RECORDED INFORMATION Block Start

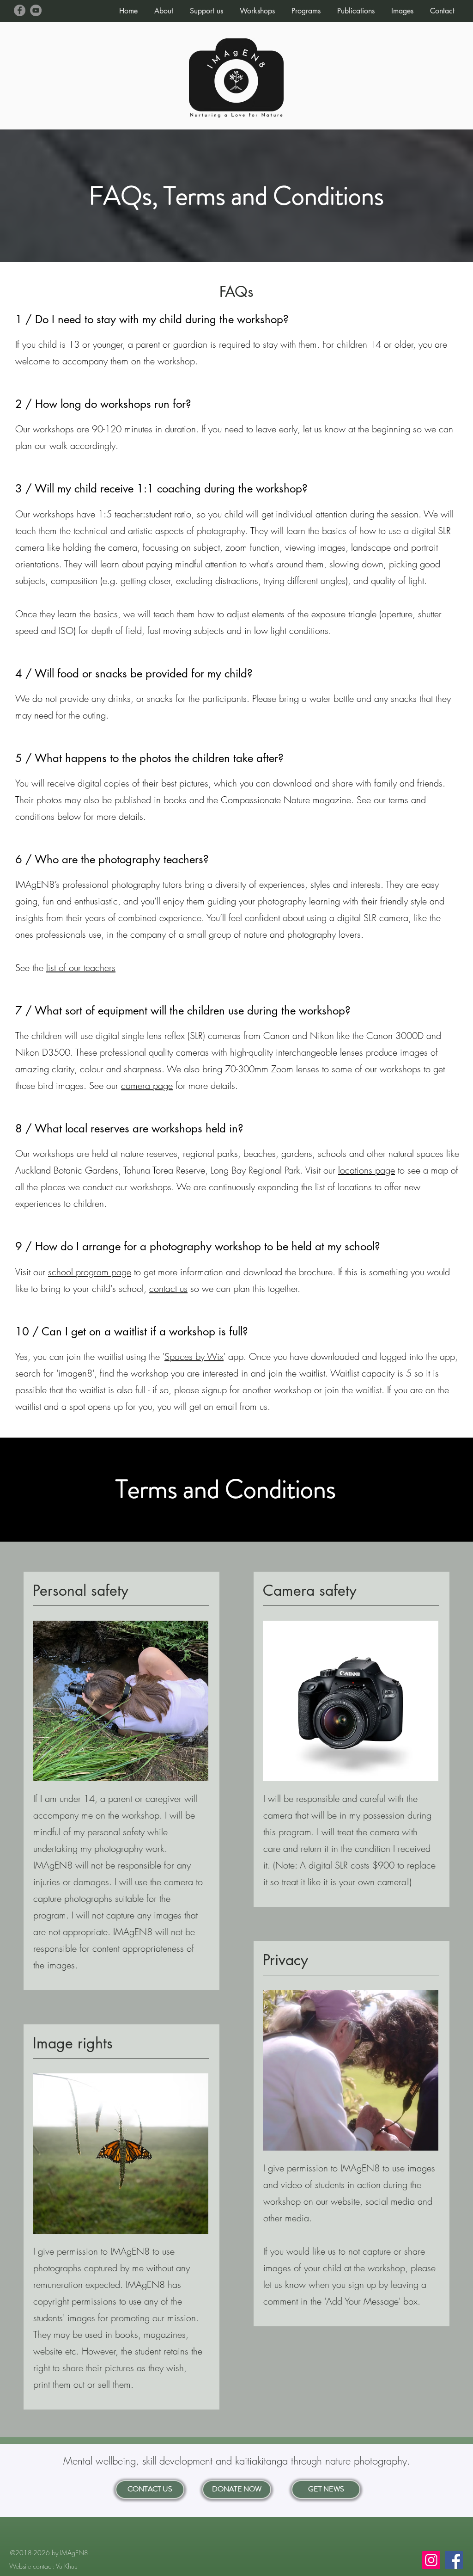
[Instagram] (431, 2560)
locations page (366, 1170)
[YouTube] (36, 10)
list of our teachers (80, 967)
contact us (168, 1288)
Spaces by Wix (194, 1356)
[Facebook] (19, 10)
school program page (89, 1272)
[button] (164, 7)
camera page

RECORDED INFORMATION Block End
RECORDED INFORMATION Block Start

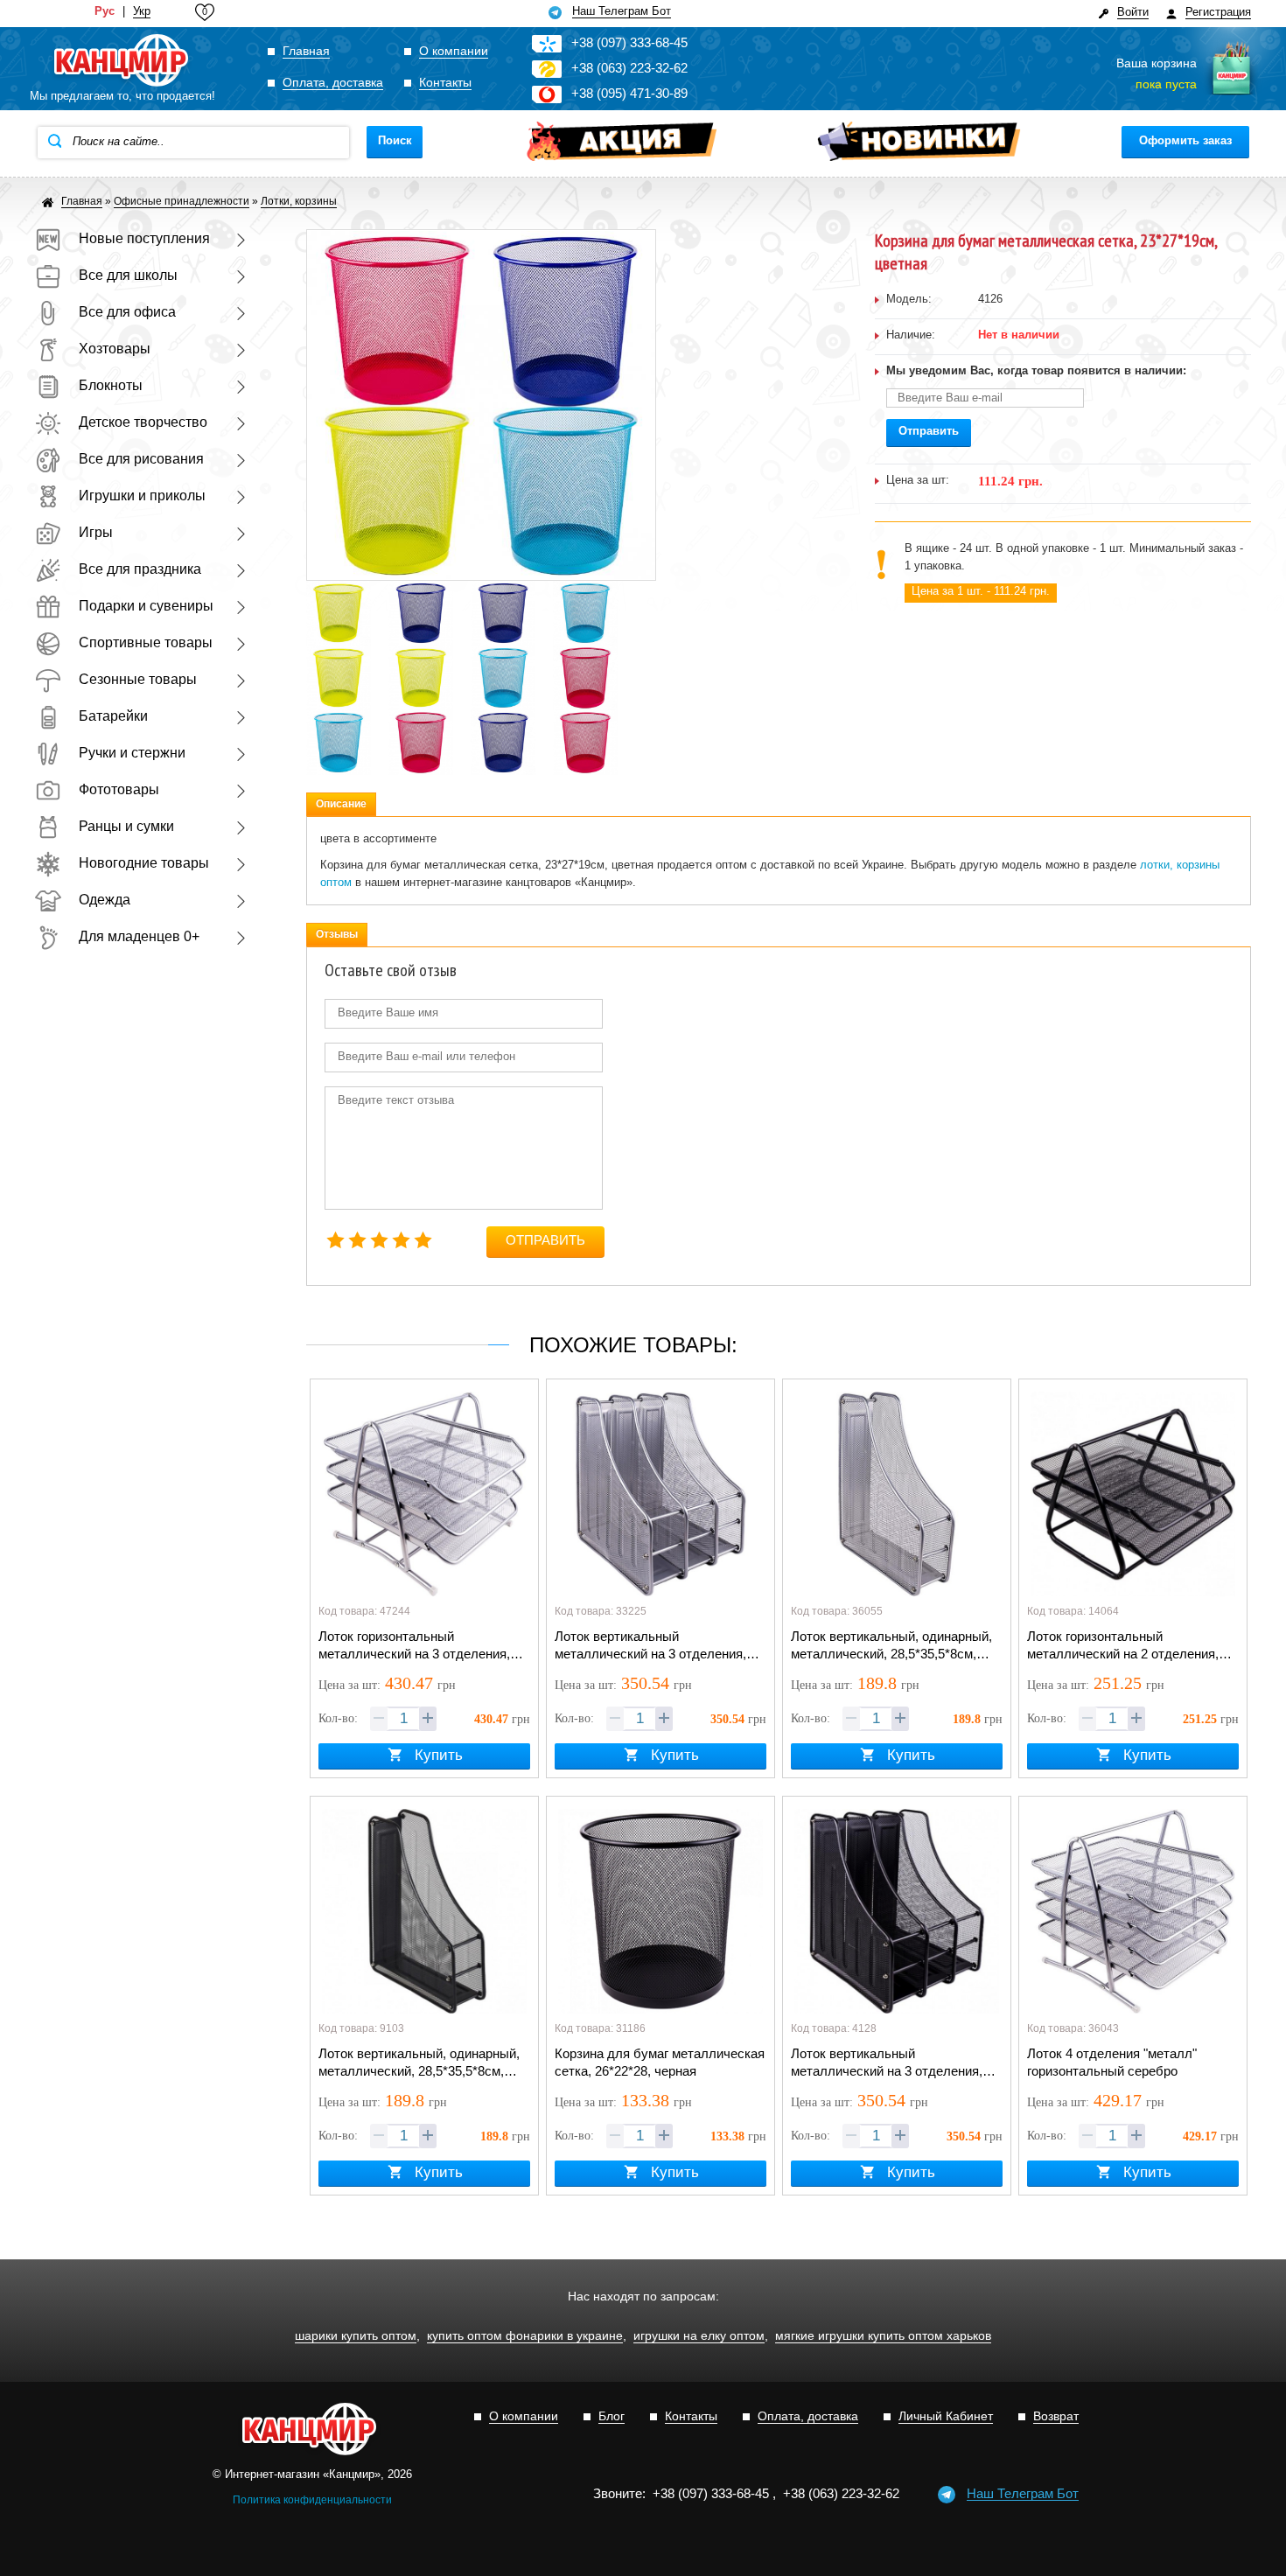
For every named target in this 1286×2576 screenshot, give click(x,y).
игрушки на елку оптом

RECORDED INFORMATION Block End

(ABOUT THIS TASK):
Whenever a line of the entries contains "page", it counts toward the total; state that total alone.

(WRITTEN SOLUTION):
3